Any idea about God, when pursued to its extreme, becomes insanity. – Stephen Mitchell (introduction to The Book of Job)
One of the central difficulties people have with a Christian God is the idea of omniscience (most often presented along with omnipotence and benevolence, cf. theodicy). We’ve covered this in my Philosophy of Religion class recently and noticed that in reading Genesis and Exodus, there is absolutely nothing to suggest that God is omniscient. Quite the opposite seems to be the case on a superficial reading: Adam and Eve ‘hide’ from God, God questions them, God later seems apologetic after the flood, noting (realizing?) that humankind is sinful by nature, and Moses repeatedly reasons with God in order to keep him from killing off the Israelites Moses has led out of Egypt (a slaughter that would later be carried out by Moses himself with his family).
What is found is not a Christian God at all, but a tribal God – often an admittedly jealous God, one who wants fame and who is not hesitant to strike down seemingly good folks (and innocent children) with suffering and/or death.
He who is believed in his presuppositions is your Lord and your master. – Montaigne
But yet there still are those who say that this God is omniscient.
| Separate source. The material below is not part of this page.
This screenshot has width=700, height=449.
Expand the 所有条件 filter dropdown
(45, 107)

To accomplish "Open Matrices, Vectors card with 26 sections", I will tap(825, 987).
Why? Generally we can get knowledge to support our claims in two ways: experience and reason. Certainly our experience of the text gives no reason to call this God omniscient. And reason, it would seem, fails as well. Our ‘proofs’ of God (and his subsequent omniscience and other traits), propagated by the likes of Anselm, St. Thomas Aquinas, and others have been shown to rest on illegitimate presuppositions. In his Critique of Pure Reason, Kant forcefully rejected all ‘proofs’ of the existence of God and his reasoning has held, for the most part, to this day.
Other reasons for claiming God’s omniscience abound. Nietzsche had a theory about why people would claim this, as did Marx, Freud, and others. One thing that struck my mind is that the idea of omniscience, once accepted, is utterly irrefutable. If you can convince a person that it is true, no amount of evidence or reasoning will be sufficient for them to abandon this belief. Plagues and hardships become ‘tests’, our reasoning is labeled as always insufficient. And thus our normal avenues to knowledge are cut off.
If we believe a being is omniscient we are unable to see his/her mistakes as mistakes, failures as failures, foolishness as foolishness, ignorance as ignorance. And I wonder if those who attribute omniscience (with neither evidence nor reason) to God are not more likely to attribute it to a political leader. Even more so a political leader claiming to be led by God. So I wonder if these people don’t set aside reason and evidence when entering into politics as well.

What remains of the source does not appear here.